As for the placename database Logaimn, that has the townland listed as “Garravhruan” (from the Irish garbh ruadhán, implying a rough and reddish place) as far back as 1617 and remaining so, stubbornly if with variant spellings, to the present day.
But then I only learned of the attempted rebrand through quoting the same Logainm here last week. In what I called “an ambiguous handwritten note”, the site’s archive suggests that Mayo’s Irishtown was given its modern name by “a bankrupt shopkeeper named Mullarkey”.
I thought this ambiguous because of the implication that his supposed bankruptcy had something to do with the renaming.

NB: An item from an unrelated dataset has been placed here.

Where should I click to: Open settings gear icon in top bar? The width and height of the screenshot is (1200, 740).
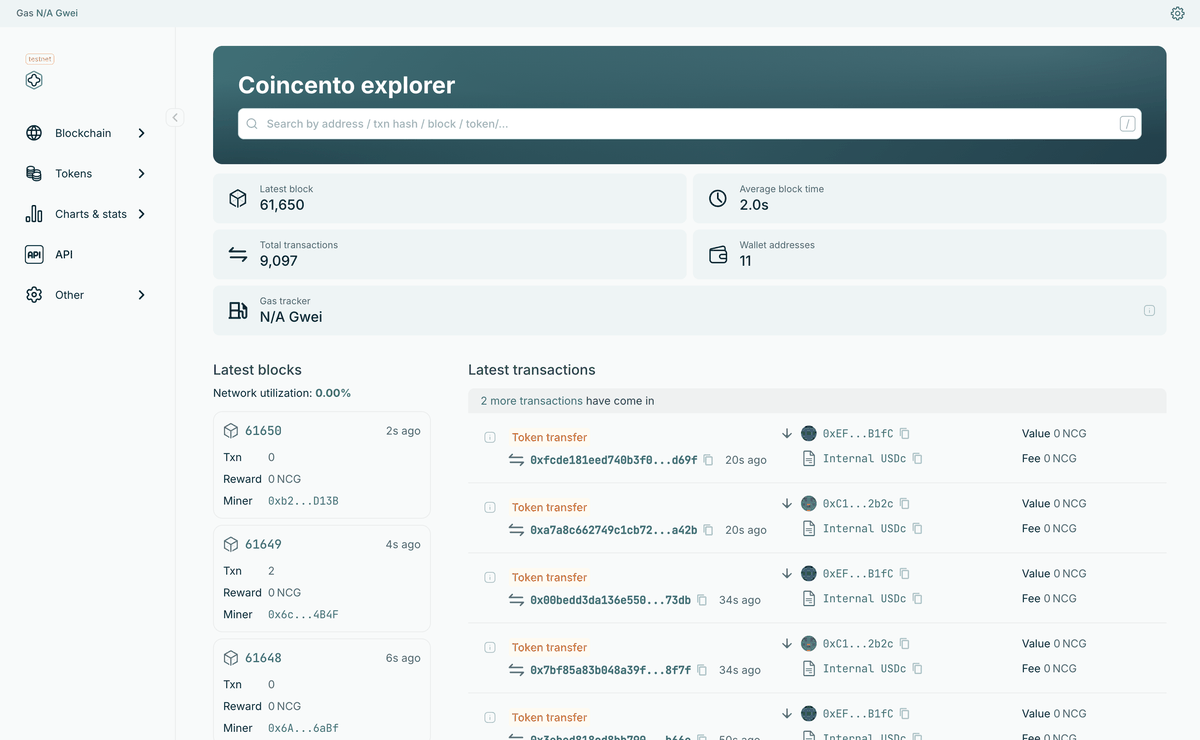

Thanks to new information from an expert on the subject, however, the question appears to be irrelevant.
“It falls to me as the great-grandson of the said ‘Mullarkey’” writes Thomas Kilgarriff BL, “to inform Mr McNally and the readers that Andrew Mullarkey was never bankrupt.”
He adds: “In fact, the said Andrew Mullarkey was a successful businessman who established emporiums of commerce in Drymills/Irishtown, Co Mayo, and Garrafrauns/Washington, Co Galway, which he bequeathed to his wife Mariah Griffith who thereafter demised them to his son James and daughter Katherine, my grandmother.”

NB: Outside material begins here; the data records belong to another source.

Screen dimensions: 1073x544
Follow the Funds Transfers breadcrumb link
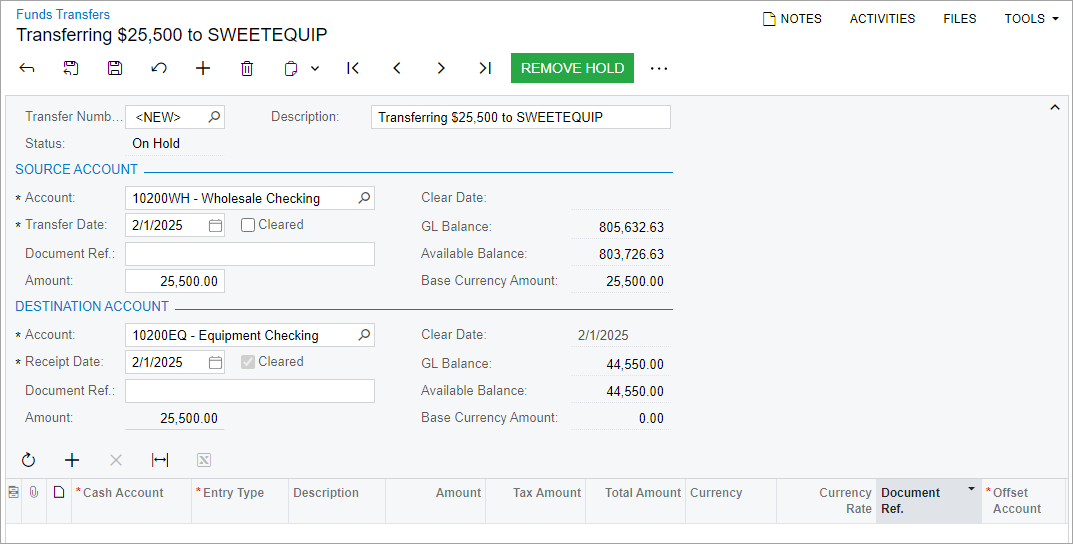[x=63, y=14]
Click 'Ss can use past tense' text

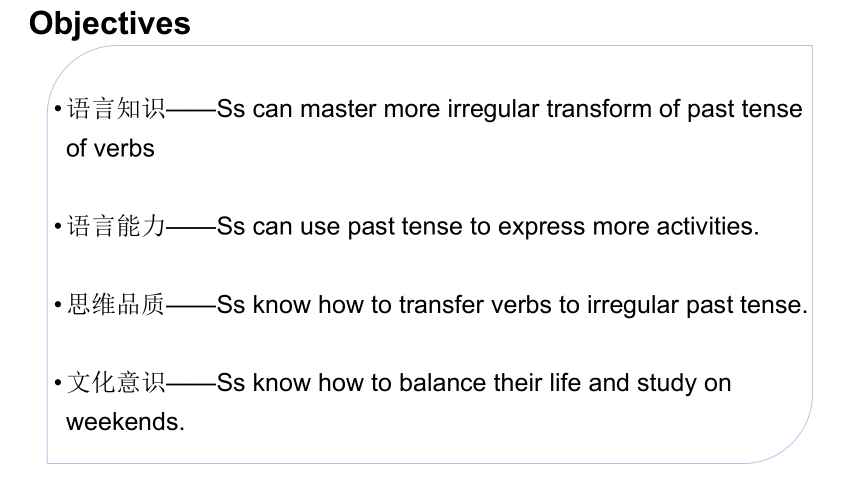tap(340, 227)
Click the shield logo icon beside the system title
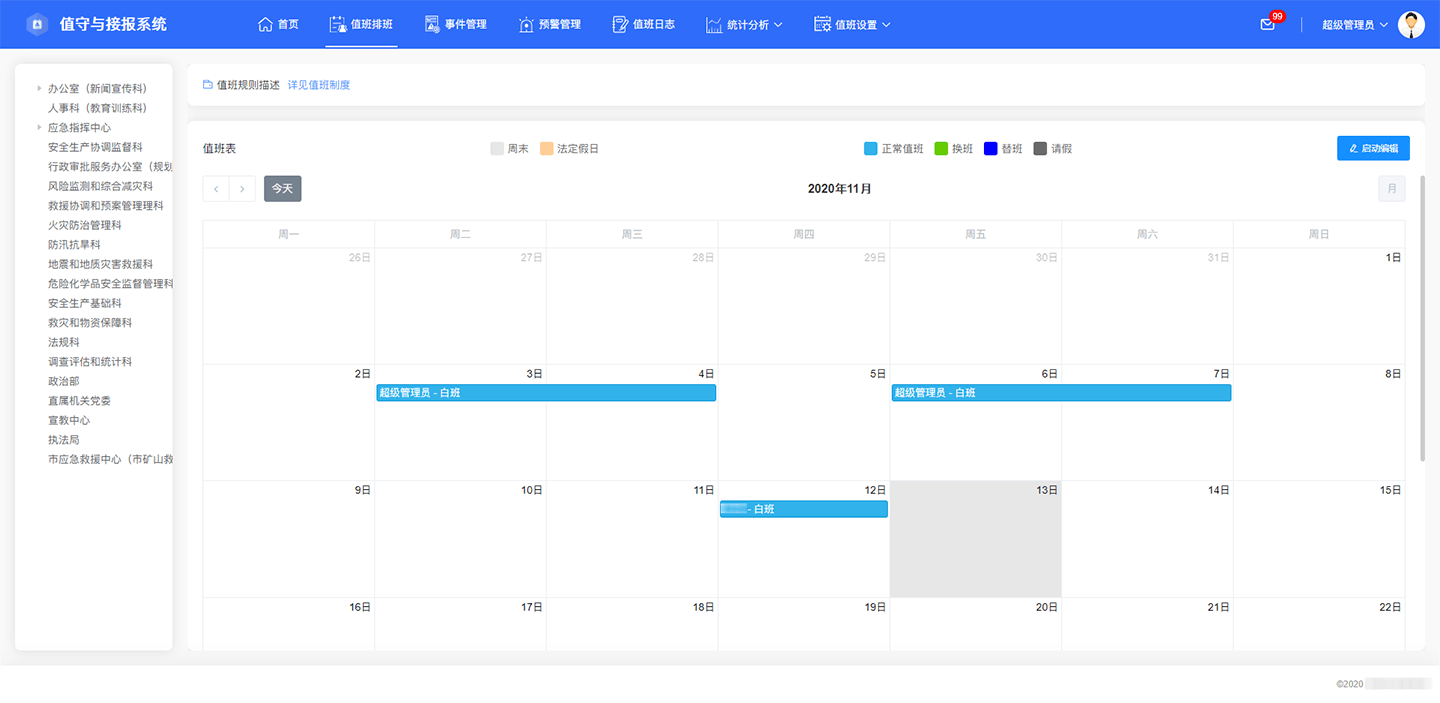Viewport: 1440px width, 703px height. [x=37, y=24]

Among other things, Mr Kilgarriff’s letter implies a slightly later date for the Co Galway renaming than the rooftop baptism of 1886 reported by the Tuam Herald:
“Because of the Parnell split, in which [Mullarkey] sided with Parnell,” Kilgarriff continues, “the PP in Dunmore [...] relived his two sons of their Mass serving duties and Andrew’s vehement Anglophobia at that time resulted in his renaming Garrafrauns Co Galway to Washington in honour of George Washington . . .”
The Tuam Herald’s report of the 1958 fire, by the way, also credits Mullarkey with the name Irishtown, and notes his prominent role “in bringing Michael Davitt to the great Land League meeting there”.
But famously, Davitt never attended that meeting, because he missed the train to Claremorris. Still, the league took off anyway. As did the new name for Drymills. A report in the Connacht Telegraph some years later confirmed that the postal authorities had bowed to local wishes. It would be Irishtown from then on.
As for Washington, that never seems to have gained the same currency. It’s not just me that hadn’t heard of it. Until now, The Irish Times archive has been in the dark too.
The political tensions that inspired both names have long since subsided. If the area is a front line of any struggle nowadays, it’s the ancient feud between the footballers of Galway and Mayo.
Writing about that rivalry elsewhere in these pages a while ago, Keith Duggan mentioned a contested footbridge over the Dalgan river near Irishtown, on which the colours of both counties had been painted in summers past. But there was no room for a Washington in this local rivalry.
The bridge, he noted, was on the road to “Garrafrauns”.